Formalities

Keigo is the Japanese word for polite or formal speech. Unfortunately, it has a lot of nuances that are very difficult to grasp for the foreigner. Besides the standard “mas”-form that should be used when speaking to strangers (and can be compared to the German “Sie” or the French “vous”), there is the sonkei honorific form and the kenjo humble form. Both of them come with special vocabulary for often used verbs like eat and drink, come and go, etc.

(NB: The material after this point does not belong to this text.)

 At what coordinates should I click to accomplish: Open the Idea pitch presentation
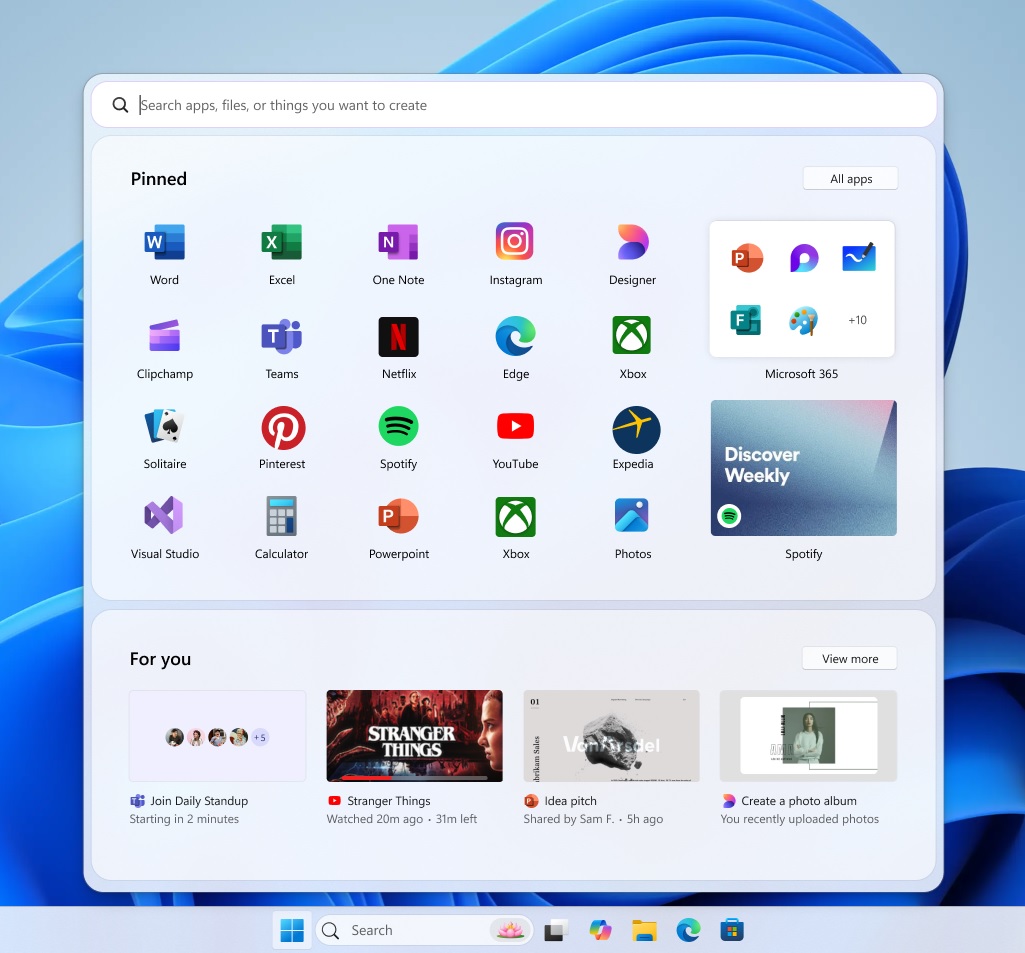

While the vocabulary can be learnt comparatively easily, it is rather difficult to figure out when to use these forms. The honorific is used when talking to (and sometimes even about) people of higher status than oneself. The humble form is used when referencing one’s own actions in the same circumstances. You could see it as a way to make a difference in status clear to everybody who is watching the interaction, or to make sure that the other person is aware that you understand your own (humbling) spot in life.

These nuances are extremely important when doing business in Japan, and it is vital to make the right first impression. Even Japanese who are not used to doing business  may have difficulties here. As a foreigner, I do have a certain amount of leeway, but that only works when I approach somebody in person. The moment I am writing business letters in Japanese, this breaks down, obviously.

For my recent ad letters, for example, it is very important to address the recipient in the correct manner. My friend and I spent about an hour just to get the very first sentence right, which is a simple:

To the General Manager

There are many different versions of general managers out there, from the simple tencho shop owner to the significantly more important daihyo torishimariyaku, the president and CEO. Of course, if you are addressing the general manager of a hotel, you’re speaking to the soshihainin no matter what.¬†

You see, navigating business in Japanese is tricky. I hope I will swim – or at least stay afloat long enough until I learn to do it properly.